TASK STATEMENT: Edit the lines from the line with "At what coordinates should I click to accomplish: Click the red" up to and including the line with "coord(691,23)", changing "donut chart" to "pie chart" and leaving everything else as it is. Omit the pictures from your answer.
## Begin DATA SECTION
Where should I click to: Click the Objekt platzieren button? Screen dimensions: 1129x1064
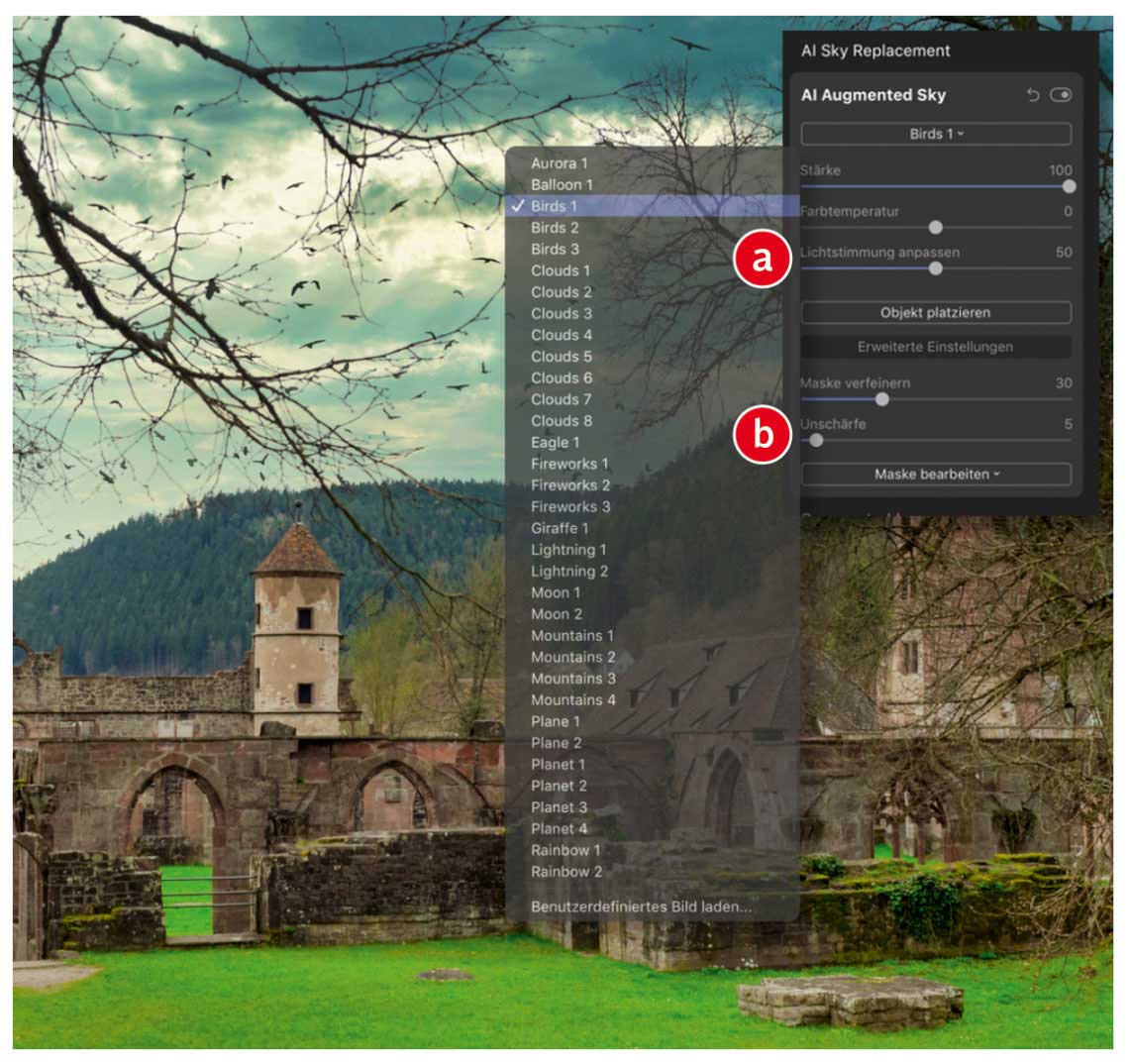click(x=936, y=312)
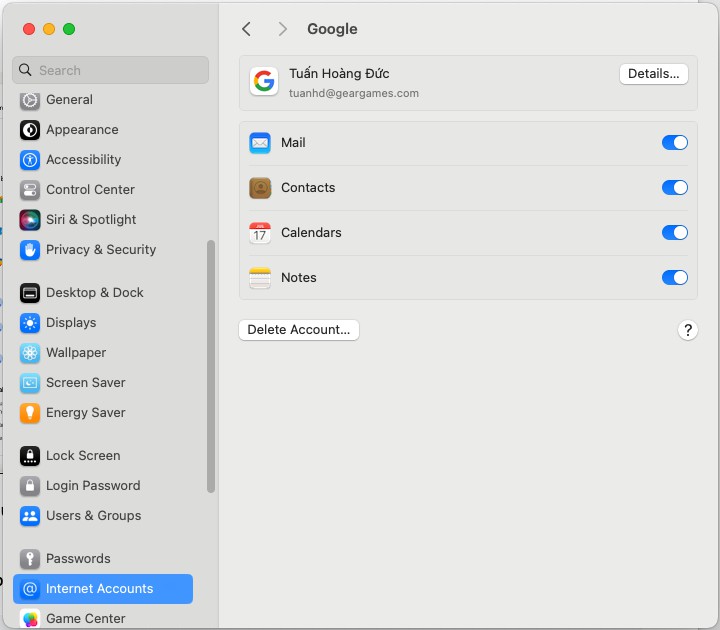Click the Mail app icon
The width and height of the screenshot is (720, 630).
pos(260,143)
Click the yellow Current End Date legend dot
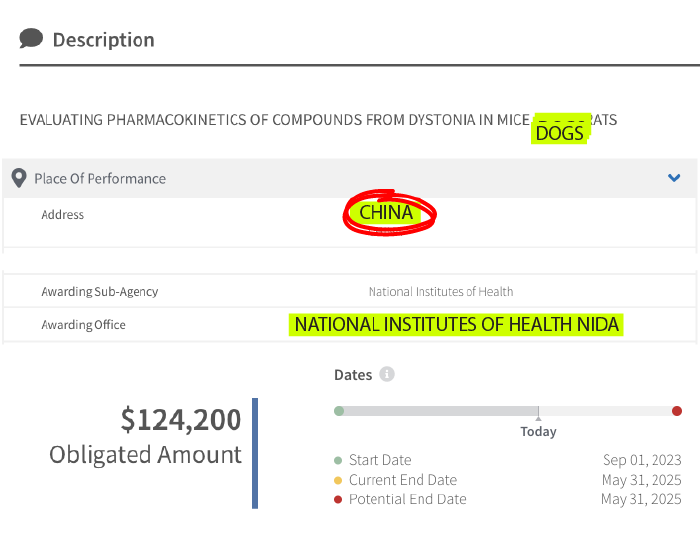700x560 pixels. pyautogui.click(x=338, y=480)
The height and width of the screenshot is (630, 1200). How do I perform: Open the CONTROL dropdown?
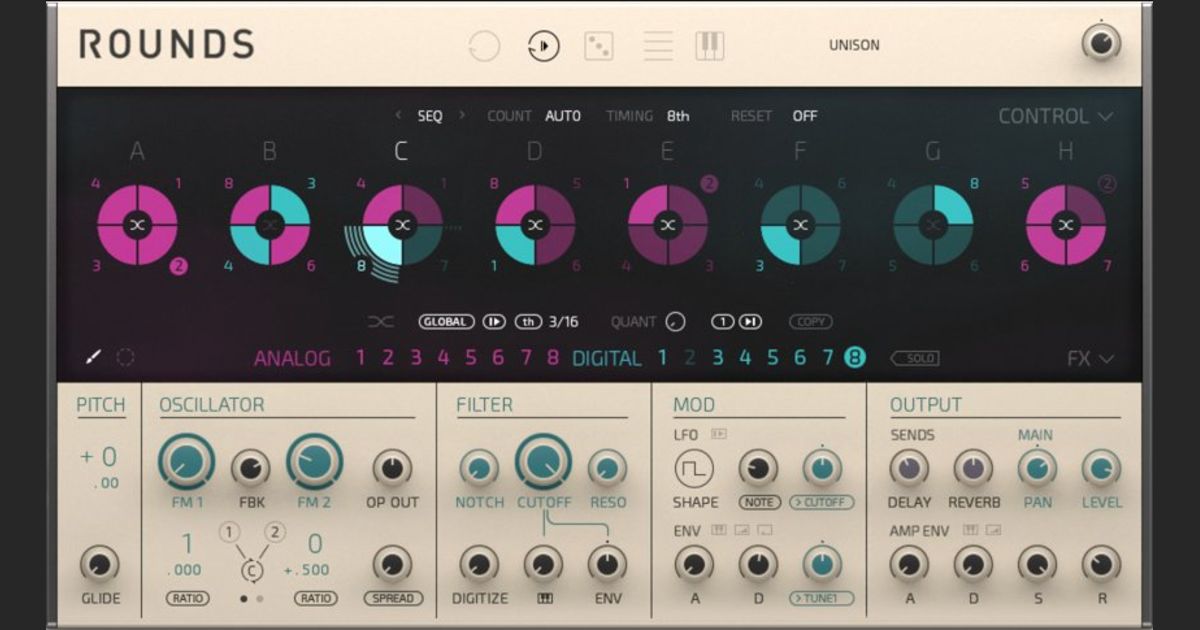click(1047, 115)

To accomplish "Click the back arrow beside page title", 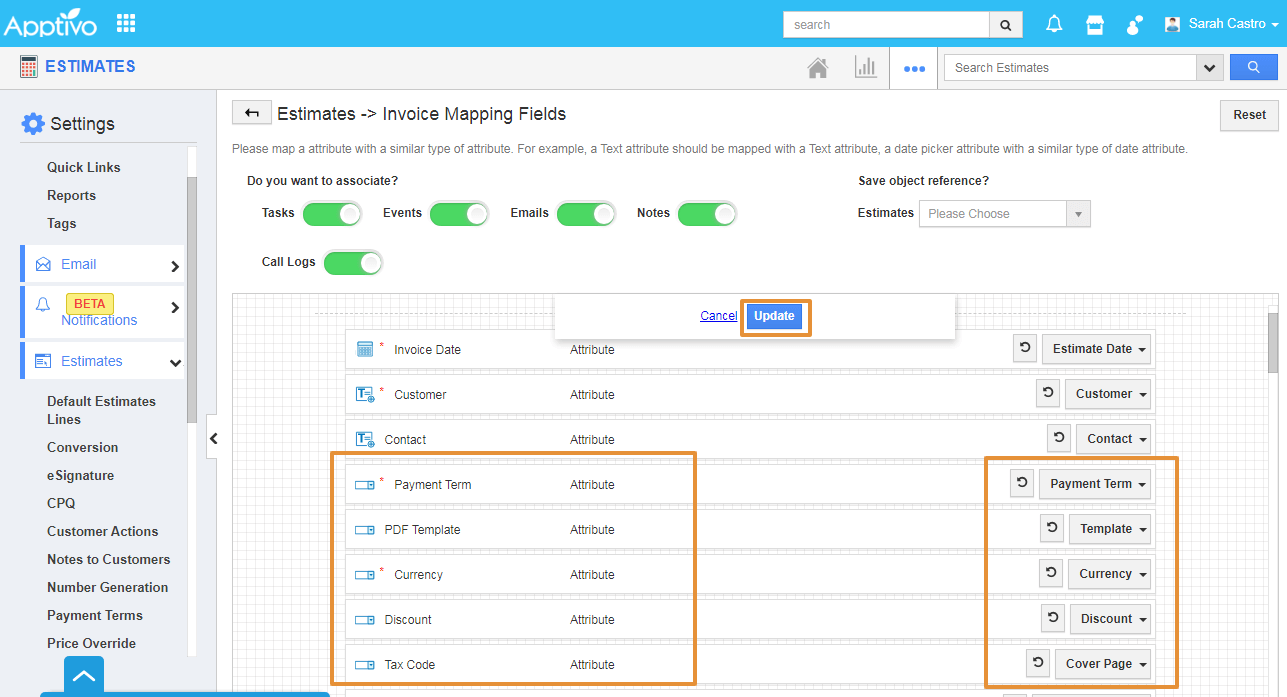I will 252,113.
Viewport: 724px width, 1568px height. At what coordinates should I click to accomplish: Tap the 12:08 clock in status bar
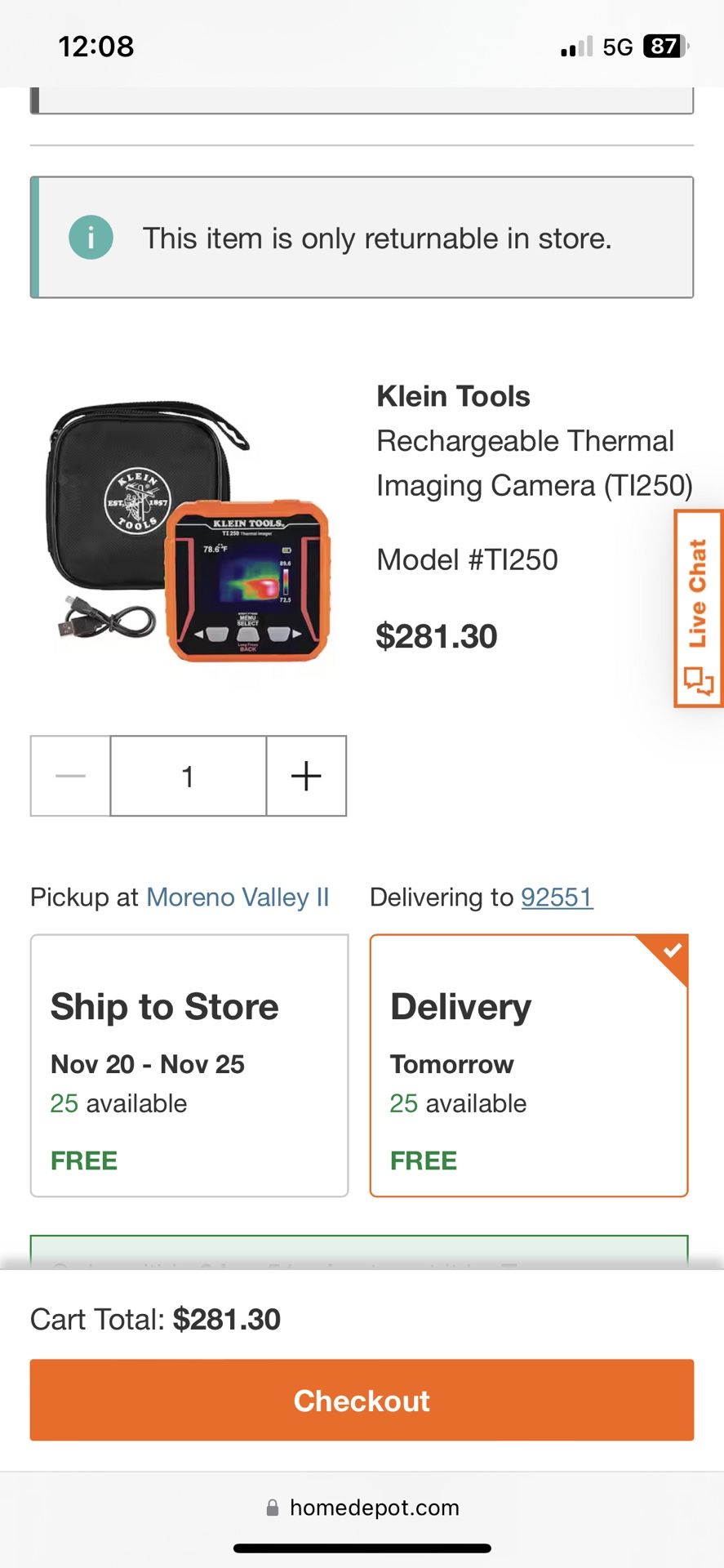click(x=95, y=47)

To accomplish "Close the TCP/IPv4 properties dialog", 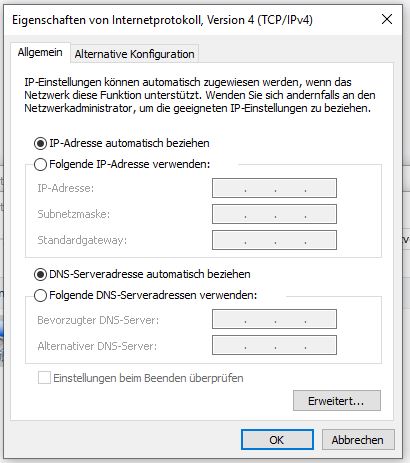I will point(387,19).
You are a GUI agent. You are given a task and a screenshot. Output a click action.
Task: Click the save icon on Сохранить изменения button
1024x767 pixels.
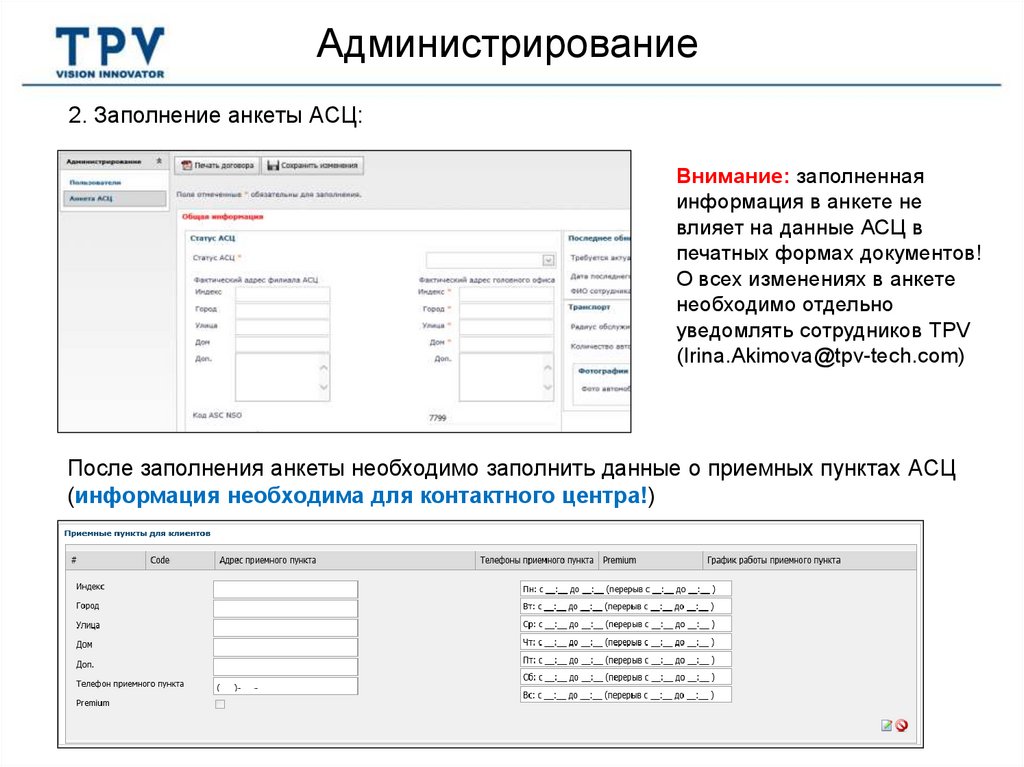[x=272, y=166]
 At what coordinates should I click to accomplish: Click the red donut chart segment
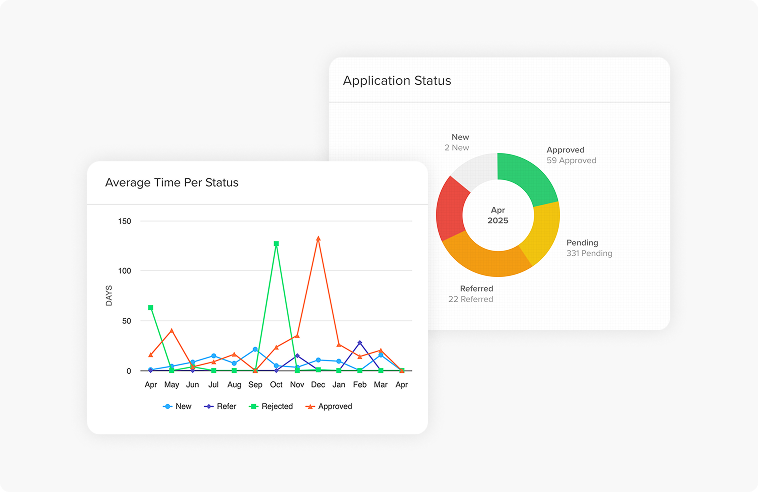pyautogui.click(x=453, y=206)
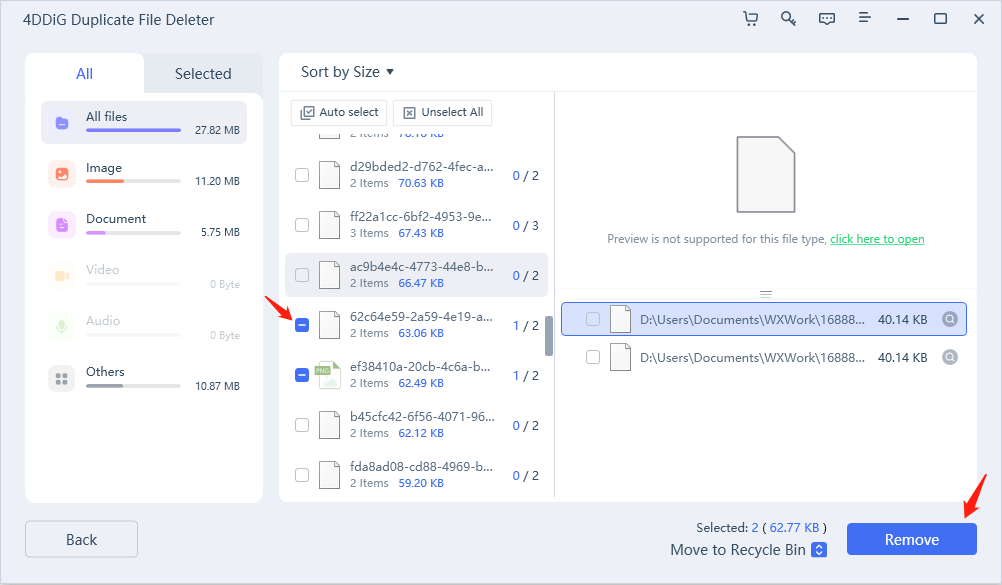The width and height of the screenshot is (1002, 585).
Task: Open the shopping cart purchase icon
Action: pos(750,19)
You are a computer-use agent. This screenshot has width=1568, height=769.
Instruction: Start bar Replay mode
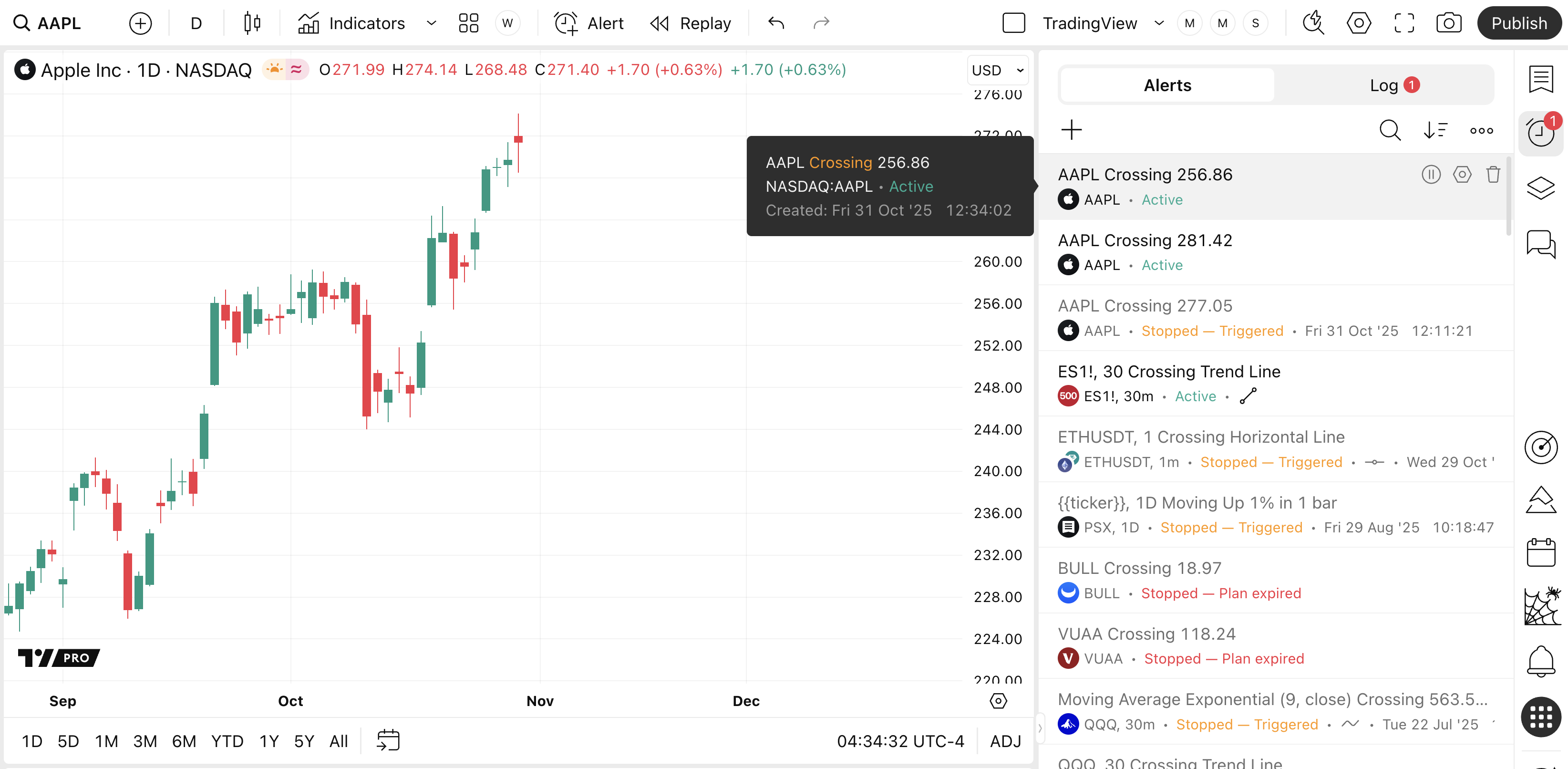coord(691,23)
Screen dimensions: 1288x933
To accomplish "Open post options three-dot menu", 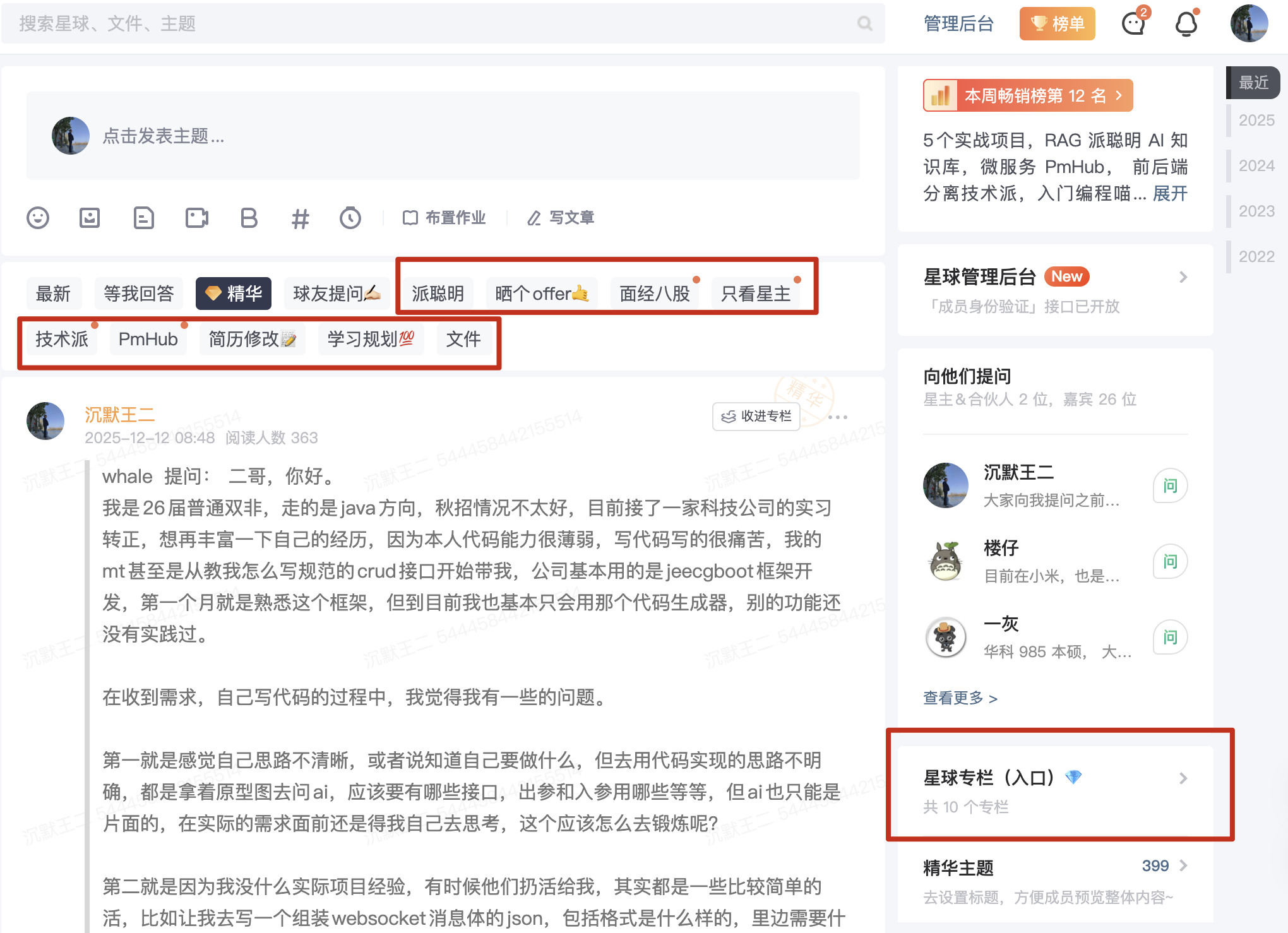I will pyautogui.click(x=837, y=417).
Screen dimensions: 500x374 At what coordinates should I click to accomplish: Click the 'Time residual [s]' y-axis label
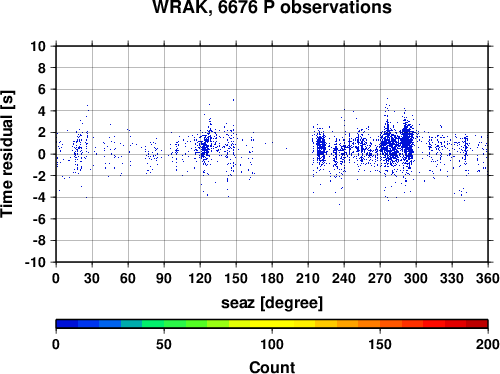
## End DATA SECTION
EXPECTED ANSWER:
 At what coordinates should I click to accomplish: Click the red pie chart segment
pyautogui.click(x=453, y=206)
The width and height of the screenshot is (1002, 585).
Task: Open the shopping cart purchase icon
Action: pos(750,19)
You are a computer-use agent. This screenshot has width=1568, height=769.
Instruction: Start bar Replay mode
coord(691,23)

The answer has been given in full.